13 Comments


  1. I didn’t realize that three phase power configurations on well pumps uses overlapping waves to provide constant power. My sister is having a home built for her family in the hills. Hopefully, she can use this info to choose a set up that can supply her family with constant water. Thanks!

    Reply

  2. One of the water pumps in the city broke a week ago and it got me curious about them! I didn’t know there were different power phases for pumps before. That is really cool that the most common power phases are single and three-phase! Thank you for all the information!

    Reply
  3. Miguel

    Hi We have single phase power available but we want to use a 3 phase in the pump. Is this possible. What is the life span of a 240 vs a 3 phase pump?
    Thank you

    Reply
    • Brian McWhorter

      Miguel,

      Thank you for your question. It is not possible to operate a three phase motor on single phase power without a piece of equipment called a phase converter. Digital phase converters are commonly added to variable frequency drives (VFD), and can be purchased from most motor shops or local electrical contractors. Keep in mind that if you are using a variable frequency drive, you need to either purchase a motor with a shaft grounding ring, or install a shaft grounding ring on your existing motor to insulate the bearings from stray voltage.

      Here are a couple of sites to check our for more information.

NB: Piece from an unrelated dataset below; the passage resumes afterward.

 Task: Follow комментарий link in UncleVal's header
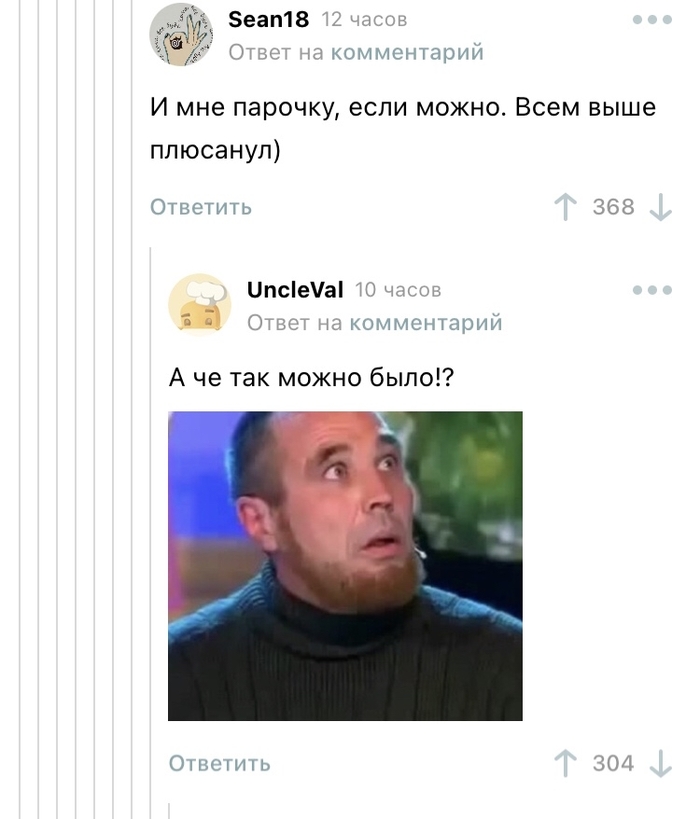pos(426,323)
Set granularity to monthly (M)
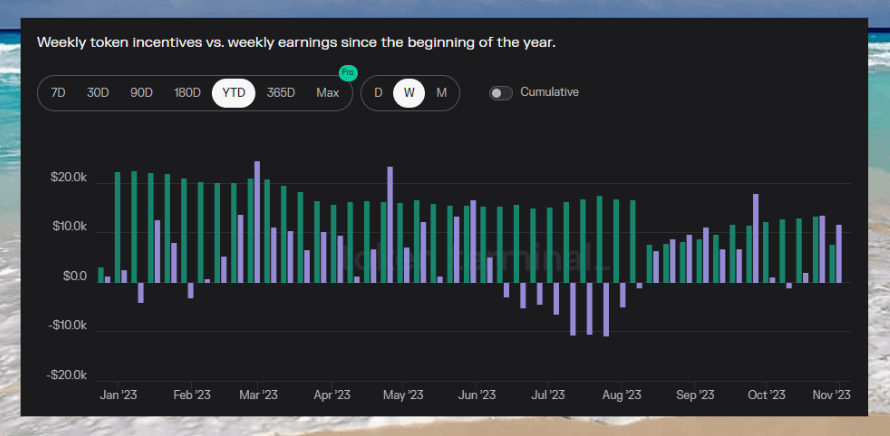This screenshot has width=890, height=436. point(441,93)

      https://wiki.openelectrical.org/index.php?title=Phase_Converter
      http://www.est-aegis.com/datasheets/AEGIS_HVAC_White_Paper.pdf

      Let me know if you have any other questions.

      Reply
  4. Najam Jamal

    Hi,

    I have a scenario in which I have a single phase connection available.

    I need to use a centrifugal pump of 5 hp which will pull water and throw to a stream of 600 ft.

    My queries are

    1. Does single phase hold the load of 5 HP.

    2. If yes will 5 HP pump be good enough to cover the 600 ft distance.

    3. What can be the atlternative with a limitation of having a single phase connection only? Can a phase converter helpful in this scenario in order to make it three phase and use a 3 phase pump?

    Appreciate a swift response.

    Thanks & Regards,

    Najam Jamal

    Reply
    • Brian McWhorter

      Najam,

      Thank you for your questions. Hopefully this helps.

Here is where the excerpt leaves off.